:: ABOUT THIS EXERCISE ::
An exact copy of every record below is what's needed here.

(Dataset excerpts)
------

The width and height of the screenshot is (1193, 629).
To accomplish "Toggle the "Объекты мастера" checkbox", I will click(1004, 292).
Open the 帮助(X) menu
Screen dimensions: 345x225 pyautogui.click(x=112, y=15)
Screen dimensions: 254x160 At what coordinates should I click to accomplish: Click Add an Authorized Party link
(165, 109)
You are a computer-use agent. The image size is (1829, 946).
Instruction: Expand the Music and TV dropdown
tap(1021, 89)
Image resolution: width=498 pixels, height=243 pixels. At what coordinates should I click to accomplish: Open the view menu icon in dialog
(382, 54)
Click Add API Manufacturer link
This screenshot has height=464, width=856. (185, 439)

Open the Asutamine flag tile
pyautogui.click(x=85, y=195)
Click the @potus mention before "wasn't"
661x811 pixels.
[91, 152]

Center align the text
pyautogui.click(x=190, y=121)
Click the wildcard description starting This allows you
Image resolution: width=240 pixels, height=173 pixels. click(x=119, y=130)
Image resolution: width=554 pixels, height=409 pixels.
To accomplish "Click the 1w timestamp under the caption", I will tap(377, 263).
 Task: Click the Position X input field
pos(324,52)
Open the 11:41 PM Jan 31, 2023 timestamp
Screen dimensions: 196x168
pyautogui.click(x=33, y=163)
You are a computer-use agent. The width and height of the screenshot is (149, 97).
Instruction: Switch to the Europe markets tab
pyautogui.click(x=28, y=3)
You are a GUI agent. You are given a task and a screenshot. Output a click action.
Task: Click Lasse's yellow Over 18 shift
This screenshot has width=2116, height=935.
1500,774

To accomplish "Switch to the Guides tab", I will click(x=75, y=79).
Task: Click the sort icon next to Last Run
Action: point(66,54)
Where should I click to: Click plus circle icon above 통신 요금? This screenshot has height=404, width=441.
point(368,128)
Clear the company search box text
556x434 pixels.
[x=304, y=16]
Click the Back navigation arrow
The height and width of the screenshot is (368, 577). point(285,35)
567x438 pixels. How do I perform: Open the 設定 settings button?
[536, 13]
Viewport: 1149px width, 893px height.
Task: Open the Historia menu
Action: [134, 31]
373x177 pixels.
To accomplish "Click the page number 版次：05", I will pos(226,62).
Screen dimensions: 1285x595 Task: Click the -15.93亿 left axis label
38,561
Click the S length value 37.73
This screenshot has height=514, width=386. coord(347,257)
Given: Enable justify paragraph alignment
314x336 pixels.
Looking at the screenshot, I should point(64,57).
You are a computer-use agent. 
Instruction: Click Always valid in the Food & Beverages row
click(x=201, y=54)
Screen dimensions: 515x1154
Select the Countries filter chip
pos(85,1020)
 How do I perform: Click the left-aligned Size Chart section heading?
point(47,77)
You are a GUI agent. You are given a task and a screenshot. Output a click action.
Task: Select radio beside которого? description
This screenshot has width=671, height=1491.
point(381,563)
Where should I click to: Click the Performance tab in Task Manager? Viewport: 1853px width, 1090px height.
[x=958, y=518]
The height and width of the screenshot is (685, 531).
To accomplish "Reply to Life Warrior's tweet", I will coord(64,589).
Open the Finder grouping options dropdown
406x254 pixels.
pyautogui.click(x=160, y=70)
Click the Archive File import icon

------

:: WRITTEN REPLY ::
The width and height of the screenshot is (1193, 629).
To accomplish "Toggle the "Объекты мастера" checkbox", I will click(1004, 292).
Open the 帮助(X) menu
Screen dimensions: 345x225 pyautogui.click(x=112, y=15)
Screen dimensions: 254x160 At what coordinates should I click to accomplish: Click Add an Authorized Party link
(165, 109)
You are a computer-use agent. The image size is (1829, 946).
Instruction: Expand the Music and TV dropdown
tap(1021, 89)
Image resolution: width=498 pixels, height=243 pixels. At what coordinates should I click to accomplish: Open the view menu icon in dialog
(382, 54)
Click Add API Manufacturer link
This screenshot has height=464, width=856. (185, 439)

Open the Asutamine flag tile
pyautogui.click(x=85, y=195)
Click the @potus mention before "wasn't"
661x811 pixels.
[91, 152]

Center align the text
pyautogui.click(x=190, y=121)
Click the wildcard description starting This allows you
Image resolution: width=240 pixels, height=173 pixels. click(x=119, y=130)
Image resolution: width=554 pixels, height=409 pixels.
To accomplish "Click the 1w timestamp under the caption", I will tap(377, 263).
 Task: Click the Position X input field
pos(324,52)
Open the 11:41 PM Jan 31, 2023 timestamp
Screen dimensions: 196x168
pyautogui.click(x=33, y=163)
You are a computer-use agent. The width and height of the screenshot is (149, 97).
Instruction: Switch to the Europe markets tab
pyautogui.click(x=28, y=3)
You are a GUI agent. You are given a task and a screenshot. Output a click action.
Task: Click Lasse's yellow Over 18 shift
This screenshot has width=2116, height=935.
1500,774

To accomplish "Switch to the Guides tab", I will click(x=75, y=79).
Task: Click the sort icon next to Last Run
Action: point(66,54)
Where should I click to: Click plus circle icon above 통신 요금? This screenshot has height=404, width=441.
point(368,128)
Clear the company search box text
556x434 pixels.
[x=304, y=16]
Click the Back navigation arrow
The height and width of the screenshot is (368, 577). point(285,35)
567x438 pixels. How do I perform: Open the 設定 settings button?
[536, 13]
Viewport: 1149px width, 893px height.
Task: Open the Historia menu
Action: [134, 31]
373x177 pixels.
To accomplish "Click the page number 版次：05", I will pos(226,62).
Screen dimensions: 1285x595 Task: Click the -15.93亿 left axis label
38,561
Click the S length value 37.73
This screenshot has height=514, width=386. coord(347,257)
Given: Enable justify paragraph alignment
314x336 pixels.
Looking at the screenshot, I should point(64,57).
You are a computer-use agent. 
Instruction: Click Always valid in the Food & Beverages row
click(x=201, y=54)
Screen dimensions: 515x1154
Select the Countries filter chip
pos(85,1020)
 How do I perform: Click the left-aligned Size Chart section heading?
point(47,77)
You are a GUI agent. You are given a task and a screenshot. Output a click action.
Task: Select radio beside которого? description
This screenshot has width=671, height=1491.
point(381,563)
Where should I click to: Click the Performance tab in Task Manager? Viewport: 1853px width, 1090px height.
[x=958, y=518]
The height and width of the screenshot is (685, 531).
To accomplish "Reply to Life Warrior's tweet", I will coord(64,589).
Open the Finder grouping options dropdown
406x254 pixels.
pyautogui.click(x=160, y=70)
Click the Archive File import icon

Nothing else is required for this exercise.